Kadang kala, sopir angkot tidak memperhatikan keadaan calon penumpangnya. Jika sudah demikian, bukan tidak mungkin orang yang hilang ingatan atau berpenyakit jiwa bisa naik dan duduk sebagai penumpang. Beruntung kalau sang penumpang yang sakit tersebut tidak terlalu agresif dalam perilakunya, seperti yang kebetulan bertemu dengan saya di dalam sebuah angkot, sekitar 15 tahun yang lalu.

Waktu itu saya bersama seorang teman sama-sama naik angkot menuju daerah Kiaracondong. Selain kami berdua, ada beberapa penumpang lain hingga di dalam hampir penuh. Saya dan teman saya duduk saling menghadap satu sama lain. Kira-kira setengah perjalanan, seorang ibu naik ke dalam angkot dan duduk di sebelah saya. Penampilannya tampak biasa, meski ahak lusuh. Kalau saya tidak salah ingat, umurnya sekitar 40 tahun, kurus, dan memakai baju panjang seperti daster.

▶ DATA YANG DIBERIKAN
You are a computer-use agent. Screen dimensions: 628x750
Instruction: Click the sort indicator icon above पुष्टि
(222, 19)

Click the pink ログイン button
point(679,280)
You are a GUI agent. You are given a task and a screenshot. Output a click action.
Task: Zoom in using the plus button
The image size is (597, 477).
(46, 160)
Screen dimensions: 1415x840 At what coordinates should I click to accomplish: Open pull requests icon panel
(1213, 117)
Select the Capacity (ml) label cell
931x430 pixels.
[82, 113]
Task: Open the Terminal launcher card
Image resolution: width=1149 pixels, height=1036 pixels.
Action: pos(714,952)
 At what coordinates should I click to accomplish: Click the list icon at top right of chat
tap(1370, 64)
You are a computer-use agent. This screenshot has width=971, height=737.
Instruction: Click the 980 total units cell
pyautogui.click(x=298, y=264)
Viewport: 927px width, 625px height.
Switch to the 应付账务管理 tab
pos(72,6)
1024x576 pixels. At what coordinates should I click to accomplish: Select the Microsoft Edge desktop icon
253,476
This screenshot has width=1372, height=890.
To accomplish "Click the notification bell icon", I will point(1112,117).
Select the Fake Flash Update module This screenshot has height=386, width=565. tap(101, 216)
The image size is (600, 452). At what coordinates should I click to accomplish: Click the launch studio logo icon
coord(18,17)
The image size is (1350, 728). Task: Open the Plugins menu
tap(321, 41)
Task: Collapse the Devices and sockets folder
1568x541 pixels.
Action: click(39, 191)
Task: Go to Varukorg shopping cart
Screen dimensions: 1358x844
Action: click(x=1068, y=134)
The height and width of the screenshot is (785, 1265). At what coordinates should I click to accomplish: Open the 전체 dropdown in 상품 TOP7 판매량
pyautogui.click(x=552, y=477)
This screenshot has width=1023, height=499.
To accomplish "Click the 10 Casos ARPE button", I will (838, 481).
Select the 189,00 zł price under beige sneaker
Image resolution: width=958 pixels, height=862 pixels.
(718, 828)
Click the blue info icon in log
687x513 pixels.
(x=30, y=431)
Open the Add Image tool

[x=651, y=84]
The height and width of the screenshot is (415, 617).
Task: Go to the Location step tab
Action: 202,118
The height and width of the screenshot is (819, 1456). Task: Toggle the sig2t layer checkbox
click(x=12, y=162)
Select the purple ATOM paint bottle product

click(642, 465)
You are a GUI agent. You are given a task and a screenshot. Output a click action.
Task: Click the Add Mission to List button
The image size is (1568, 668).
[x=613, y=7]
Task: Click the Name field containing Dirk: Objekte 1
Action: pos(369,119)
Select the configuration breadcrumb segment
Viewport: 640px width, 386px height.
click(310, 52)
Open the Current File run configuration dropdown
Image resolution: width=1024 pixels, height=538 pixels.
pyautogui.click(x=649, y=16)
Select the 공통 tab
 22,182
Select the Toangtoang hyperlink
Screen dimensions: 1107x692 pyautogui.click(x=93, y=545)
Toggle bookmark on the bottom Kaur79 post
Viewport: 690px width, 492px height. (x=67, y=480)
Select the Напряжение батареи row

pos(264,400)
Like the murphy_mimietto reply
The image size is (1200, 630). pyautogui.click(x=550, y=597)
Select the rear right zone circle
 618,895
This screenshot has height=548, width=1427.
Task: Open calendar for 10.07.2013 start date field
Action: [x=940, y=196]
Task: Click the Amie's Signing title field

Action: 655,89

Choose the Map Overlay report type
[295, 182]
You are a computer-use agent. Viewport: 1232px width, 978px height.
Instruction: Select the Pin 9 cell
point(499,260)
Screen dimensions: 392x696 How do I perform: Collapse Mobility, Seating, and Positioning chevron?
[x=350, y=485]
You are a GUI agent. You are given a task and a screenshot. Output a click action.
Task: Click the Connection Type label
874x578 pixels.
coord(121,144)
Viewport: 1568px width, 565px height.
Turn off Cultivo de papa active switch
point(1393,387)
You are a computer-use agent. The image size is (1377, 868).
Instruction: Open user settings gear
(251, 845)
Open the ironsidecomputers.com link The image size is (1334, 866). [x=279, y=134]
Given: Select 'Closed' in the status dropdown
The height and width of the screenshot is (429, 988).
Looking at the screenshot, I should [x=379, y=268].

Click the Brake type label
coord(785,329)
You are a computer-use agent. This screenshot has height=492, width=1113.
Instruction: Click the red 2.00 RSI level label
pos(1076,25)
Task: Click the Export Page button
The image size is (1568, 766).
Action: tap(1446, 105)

▶ SOAL
1) Menurut teks tentang penumpang angkot, kenapa orang yang hilang ingatan atau berpenyakit jiwa bisa saja naik angkot? Jelaskan dalam satu sampai tiga kalimat.
2) Cetak bagian teks tentang penumpang angkot dari "Kadang kala, sopir" sampai "panjang seperti daster.", tanpa mengubah apa pun.
3) Apakah pernyataan berikut sesuai dengan teks tentang penumpang angkot? Jawab ya atau tidak untuk masing-masing, lalu kutip kata-kata dari teks yang menjadi penentunya.
(a) Penulis naik angkot sendirian.
(b) Ibu itu naik kira-kira di tengah perjalanan.
(c) Penulis dan temannya duduk bersebelahan.

▶ JAWABAN SOAL
1) Hal itu bisa terjadi karena sopir angkot kadang tidak memperhatikan keadaan calon penumpangnya. Karena itu, orang yang hilang ingatan atau berpenyakit jiwa bisa ikut naik dan duduk sebagai penumpang.

2)
Kadang kala, sopir angkot tidak memperhatikan keadaan calon penumpangnya. Jika sudah demikian, bukan tidak mungkin orang yang hilang ingatan atau berpenyakit jiwa bisa naik dan duduk sebagai penumpang. Beruntung kalau sang penumpang yang sakit tersebut tidak terlalu agresif dalam perilakunya, seperti yang kebetulan bertemu dengan saya di dalam sebuah angkot, sekitar 15 tahun yang lalu.

Waktu itu saya bersama seorang teman sama-sama naik angkot menuju daerah Kiaracondong. Selain kami berdua, ada beberapa penumpang lain hingga di dalam hampir penuh. Saya dan teman saya duduk saling menghadap satu sama lain. Kira-kira setengah perjalanan, seorang ibu naik ke dalam angkot dan duduk di sebelah saya. Penampilannya tampak biasa, meski ahak lusuh. Kalau saya tidak salah ingat, umurnya sekitar 40 tahun, kurus, dan memakai baju panjang seperti daster.

3)
(a) Tidak: "Waktu itu saya bersama seorang teman sama-sama naik angkot menuju daerah Kiaracondong."
(b) Ya: "Kira-kira setengah perjalanan, seorang ibu naik ke dalam angkot dan duduk di sebelah saya."
(c) Tidak: "Saya dan teman saya duduk saling menghadap satu sama lain."